*** Document

Double Body Hit
In 1964 Arlen Specter, an assistant district attorney from Philadelphia (and a Kennedy Democrat) was legal counsel to the Warren Commission. As prime mover of the Single Bullet Theory (SBT) Specter was crucial to the commission's conclusion that Lee Harvey Oswald acted alone when he assassinated President Kennedy. Specter was recommended as counsel by future president and Warren Commission member Gerald R. Ford. Ford, a Republican congressman from Michigan, was tight with FBI Director J. Edgar Hoover. According to FBI records released years later, Ford volunteered to keep the feds secretly informed about the commission's private deliberations and passed along info that two of the seven commission members had doubts about the location from which President Kennedy was shot.
SBT in a nutshell: President Kennedy and Texas Governor John Connally, traveling in the same car in the Dallas motorcade, were wounded almost simultaneously by one of three bullets fired by Oswald from the 6th floor of the book depository. (Kennedy's fatal head wound was caused by another Oswald shot.)

******

▶ _Problem description_:
Reproduce the passage on the Single Bullet Theory word for word, from its heading to its final sentence. The records that come next are drawn from a source separate from the passage.

*** Rows

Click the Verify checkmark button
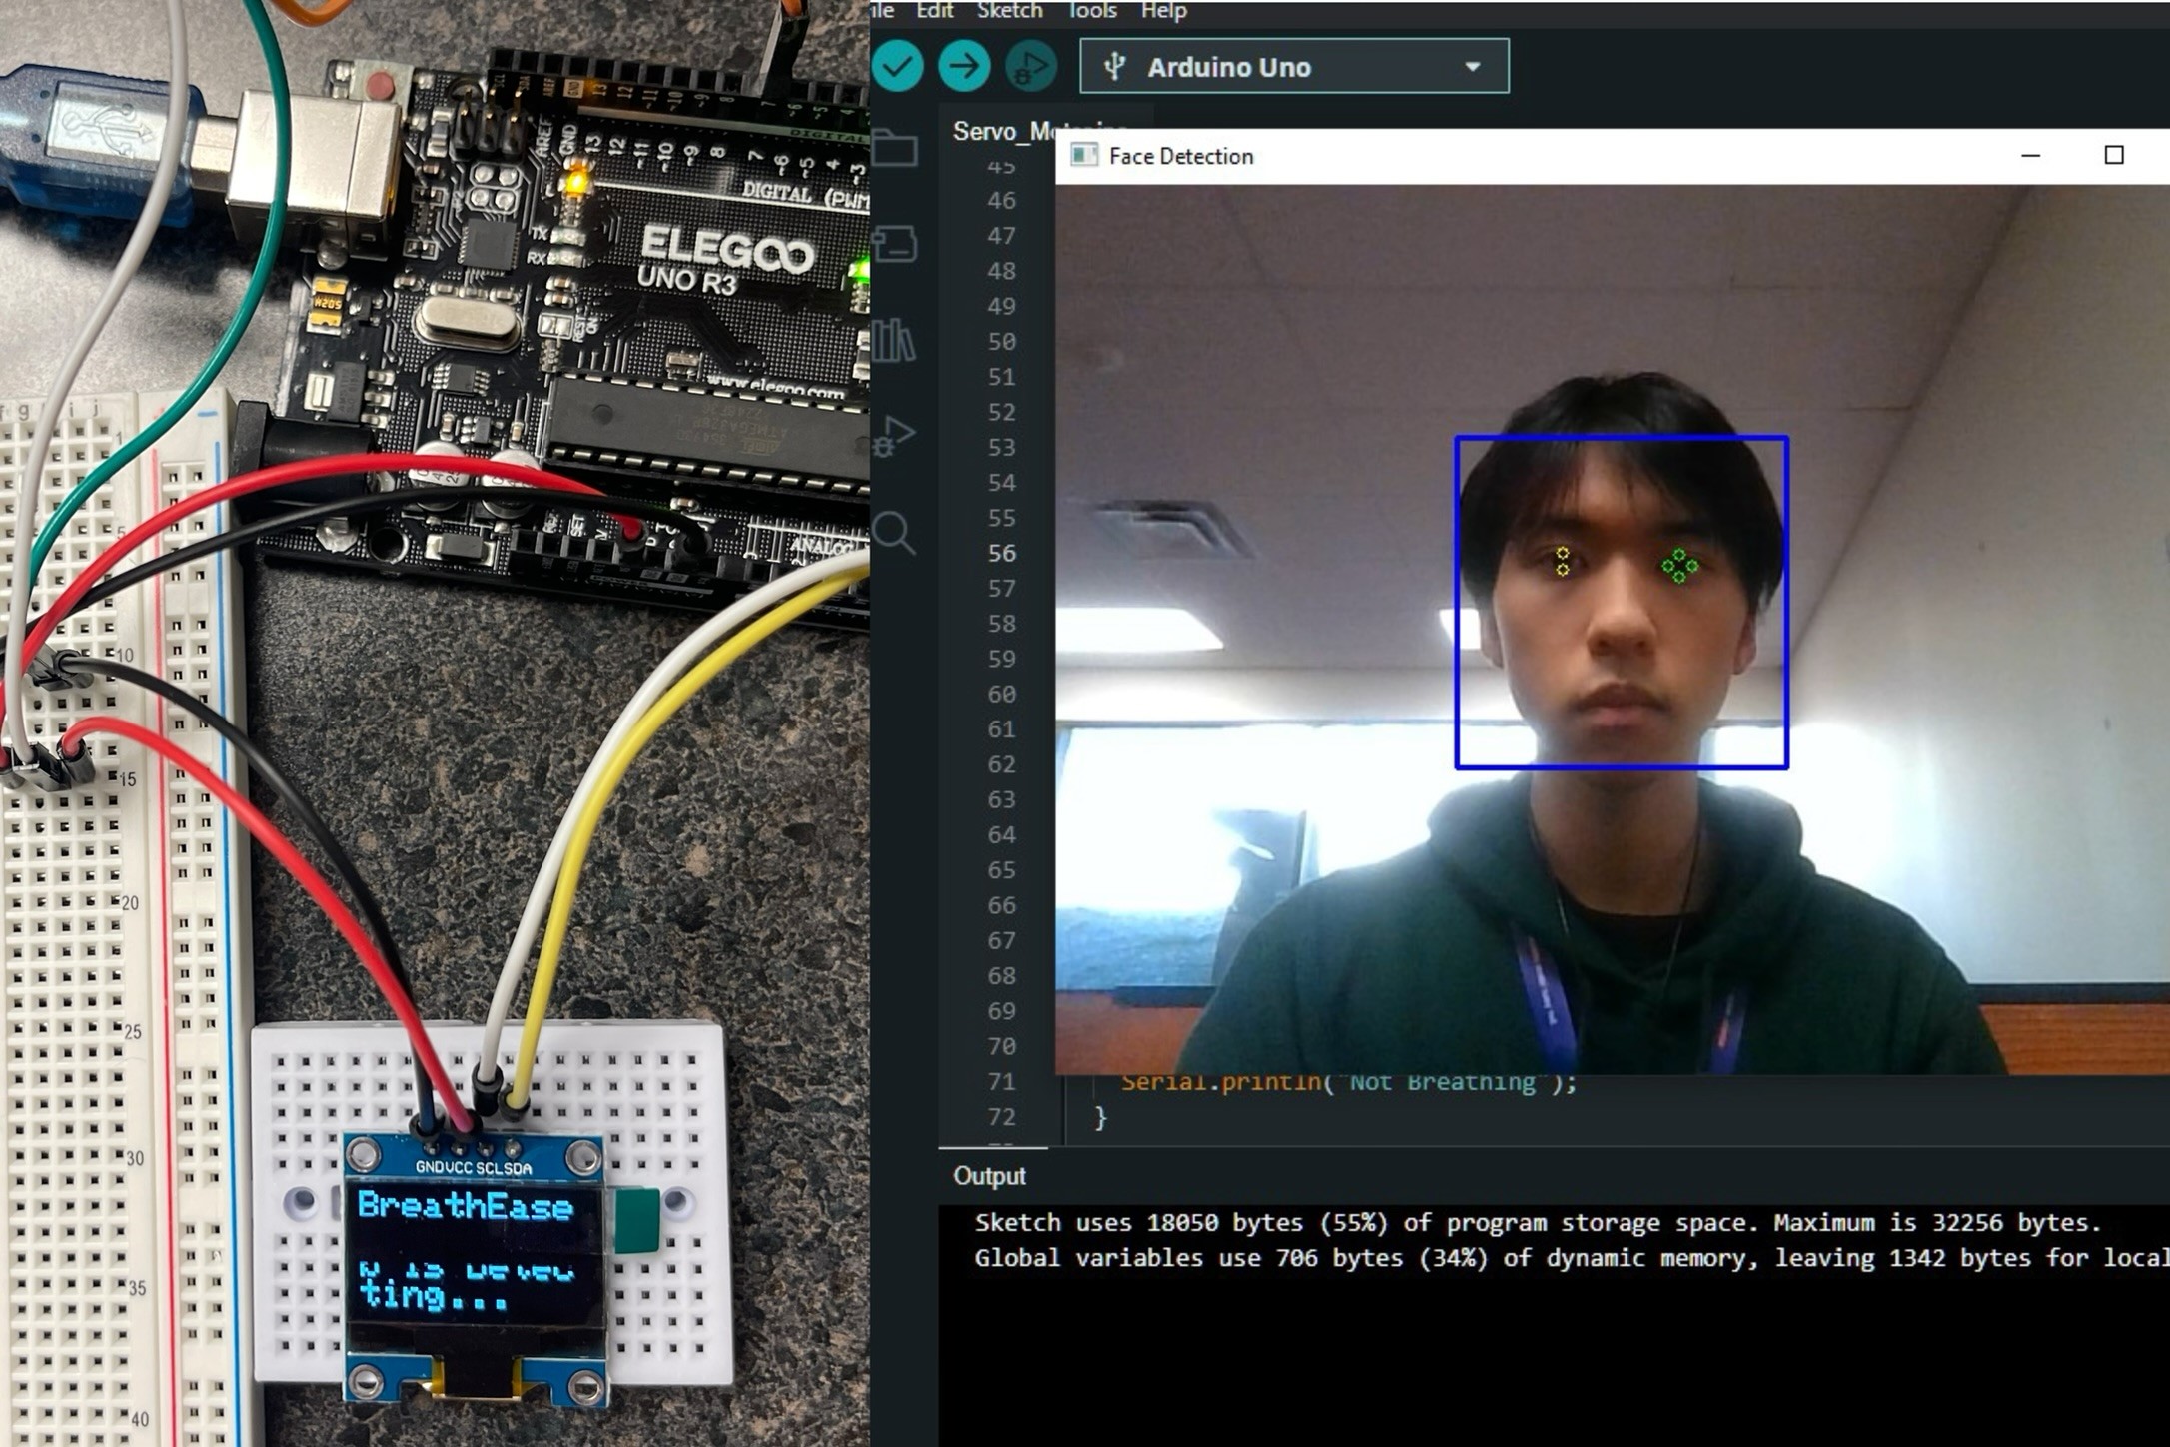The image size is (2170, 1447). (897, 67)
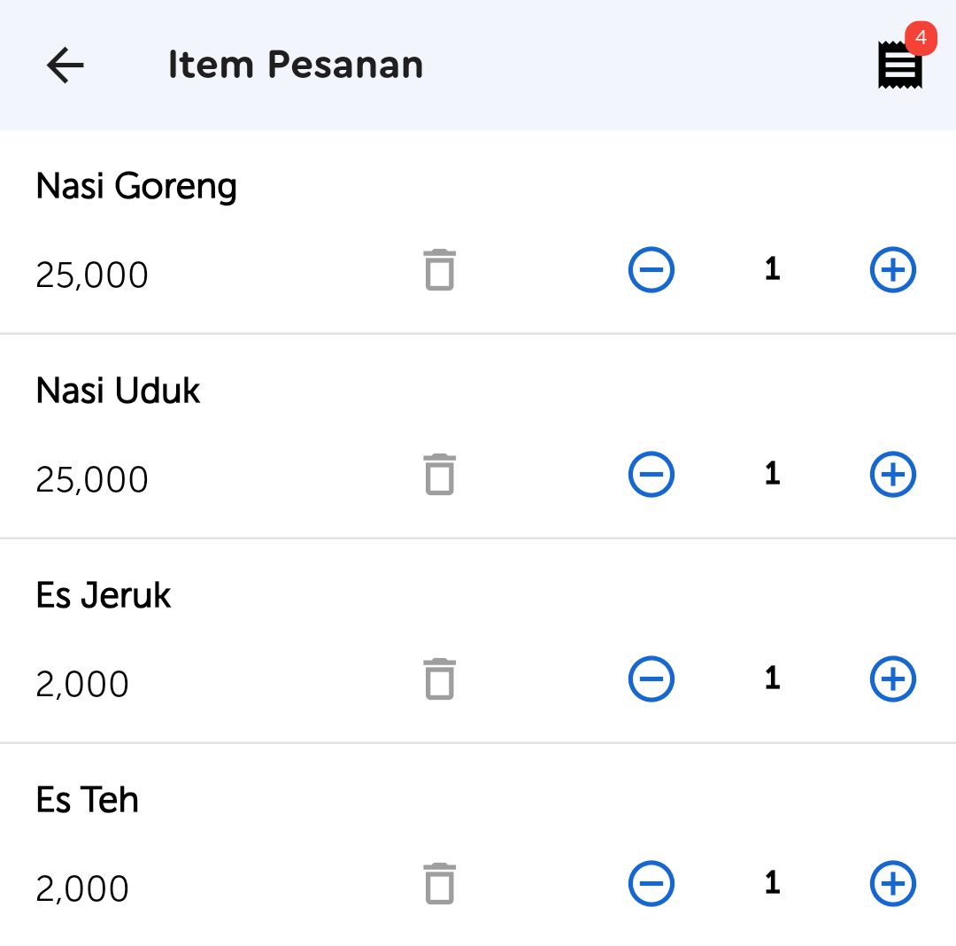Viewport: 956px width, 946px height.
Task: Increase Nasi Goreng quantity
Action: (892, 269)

******

▶ _Solution below_:
Double Body Hit
In 1964 Arlen Specter, an assistant district attorney from Philadelphia (and a Kennedy Democrat) was legal counsel to the Warren Commission. As prime mover of the Single Bullet Theory (SBT) Specter was crucial to the commission's conclusion that Lee Harvey Oswald acted alone when he assassinated President Kennedy. Specter was recommended as counsel by future president and Warren Commission member Gerald R. Ford. Ford, a Republican congressman from Michigan, was tight with FBI Director J. Edgar Hoover. According to FBI records released years later, Ford volunteered to keep the feds secretly informed about the commission's private deliberations and passed along info that two of the seven commission members had doubts about the location from which President Kennedy was shot.
SBT in a nutshell: President Kennedy and Texas Governor John Connally, traveling in the same car in the Dallas motorcade, were wounded almost simultaneously by one of three bullets fired by Oswald from the 6th floor of the book depository. (Kennedy's fatal head wound was caused by another Oswald shot.)